# wine cellar express...



## Darryl (Apr 21, 2009)

Hi all... I had a local wine maker show and tell me about this product, and I wanted to see if any of you have tried it??? He is sold on the product, but I don't know!!!!
www.*winecellarexpress*.com/ 


Thanks for the help,


----------



## Scott (Apr 21, 2009)

Nope haven't tried it, but looks like it would be a nice coaster!


----------



## uavwmn (Apr 21, 2009)

Looks like a nice decorative coaster. IMO it would be nothing more than that......a coaster.


----------



## JimCook (Apr 21, 2009)

Like most gadgets, one must ask oneself, "If this were really the 'Fountain of Youth' for aging wines, then why isn't it used universally throughout the industry." In a recent issue of WineMaker magazine, Alison Crowe was asked about these kinds of 'tools' for instantly and perfectly aging wine. She noted the same sentiment and it is general consensus that these things are merely gadgets. 


- Jim


----------



## cpfan (Apr 21, 2009)

I have never used one of these. However, I have spoken to several people who have. All of them felt that it improved the wine. A couple were rather sceptical when they first received the product. In fact, one waited several months before actually trying it. But sceptical or not, they liked the results.


STeve


----------



## Wade E (Apr 21, 2009)

Welcome cpfan, I too have never used 1 and maybe the thing really works but I dought it! Looks pretty though, I can use a new paper weight!


----------



## PeterZ (Apr 22, 2009)

Magnets have been touted for everything from keeping algae out of your swimming pool to corrosion prevention to fuel mileage increases to (now) wine. There is only one way to test the efficacy. Take two identical bottles of wine, apply it to one, and do a blind tasting. Methinks the placebo effect is hard at work here.


----------



## Tom (Apr 22, 2009)

PeterZ,
Right on. This "gadget" has been around for years. That enough says something. It don't work



I would rather "age" my wine.
Once you get into winemaking and start to get a "wine cellar" then there is no rush to bottle.

++++++++++

• **Exercise directions**
Carry on the forum thread about the Wine Cellar Express gadget, picking up right after its last sentence.

• **Items**

++++++++++

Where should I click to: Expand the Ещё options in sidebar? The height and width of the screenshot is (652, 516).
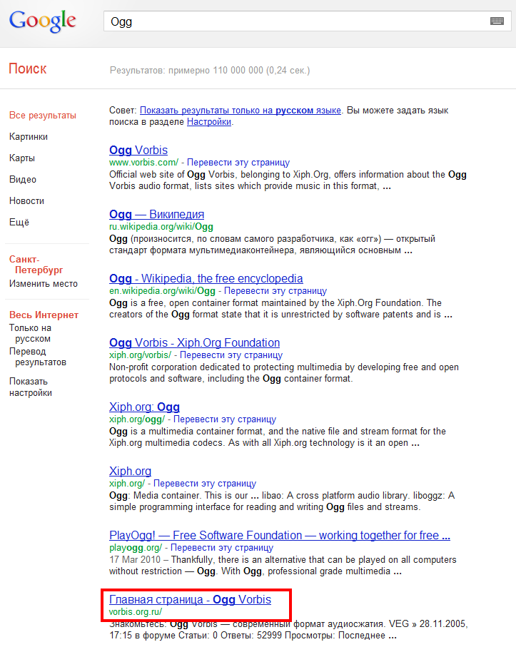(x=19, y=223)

++++++++++

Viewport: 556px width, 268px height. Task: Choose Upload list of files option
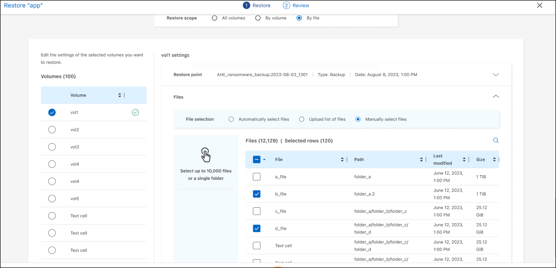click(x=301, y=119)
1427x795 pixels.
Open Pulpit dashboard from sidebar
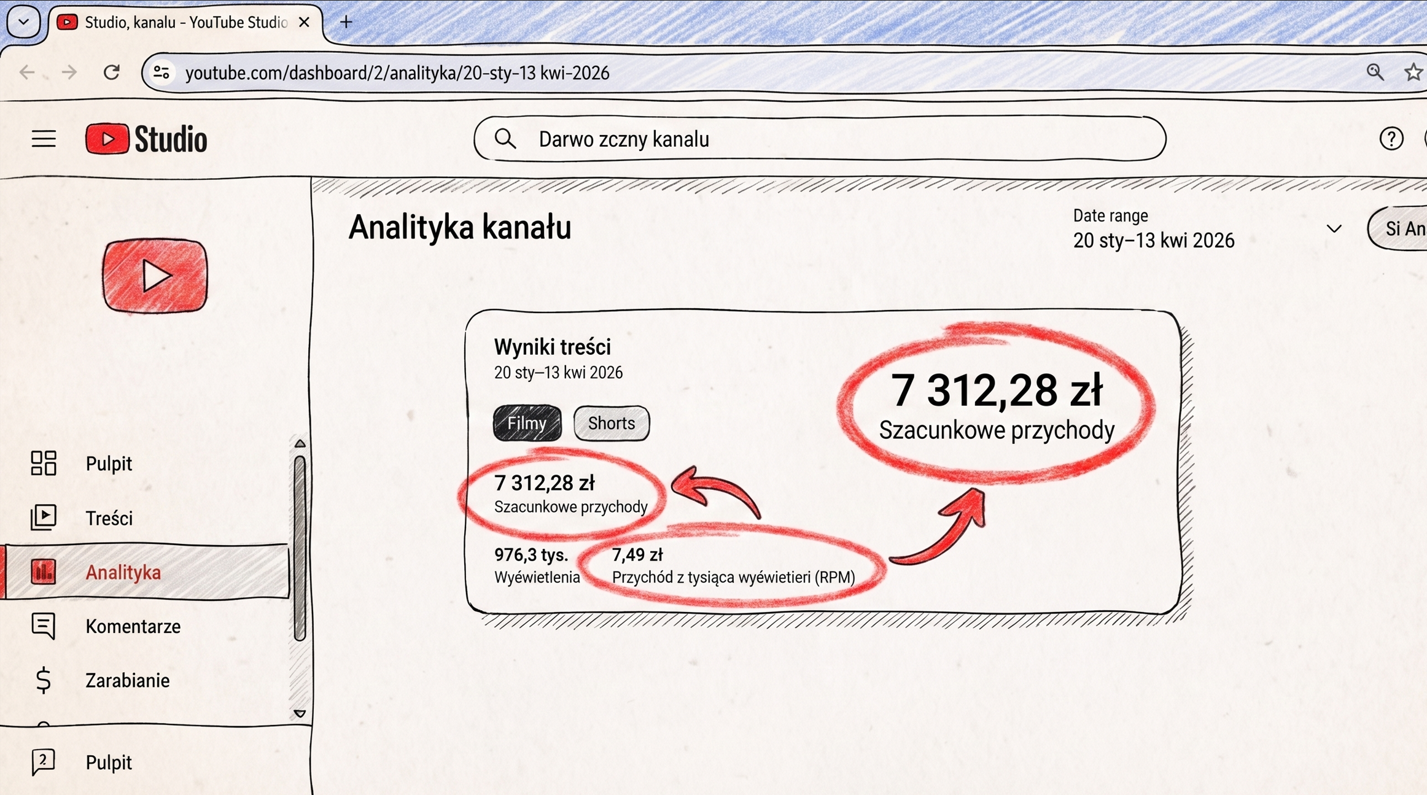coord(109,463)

++++++++++

• **Response to the exercise**
----------



## uavwmn (Apr 22, 2009)

cp, maybe if I drink enough wine, it may appear that the "coaster" is actually aging the wine as I drink!!


----------



## Dean (Apr 22, 2009)

I believe that most products like this are "snakeoil", and what people are tasting is a placebo effect. However, there is one product that actually does work.

The Vinturi

This is a very quick decanter. Friends who are Sommelliers swear by this thing, so I put a lot of stock in that. BTW, you would NOT believe what some top Sommelliers do to wine to make it "Nice". Some of them whip it up in a blender, microwave the bottle for a bit (20 seconds), you name it.


----------



## JimCook (Apr 22, 2009)

A friend of mine had given me a Vinturi - it 'bubbles' the wine like Dean said - rapidly aerating/decanting it. The effect is much better if the glass is immediately consumed, as a control glass next to a treated glass seem to head back to the same point over a little time and/or with equal swirling. Plus, it makes funny 'slurping' sounds as it works and you can actually see the air coming in through the device (using the Venturi effect of a liquid passing by a thin tube to create suction, the wine literally sucks air into itself). 


- Jim


----------



## wctisue (Apr 22, 2009)

I have a magnet. I use it all the time.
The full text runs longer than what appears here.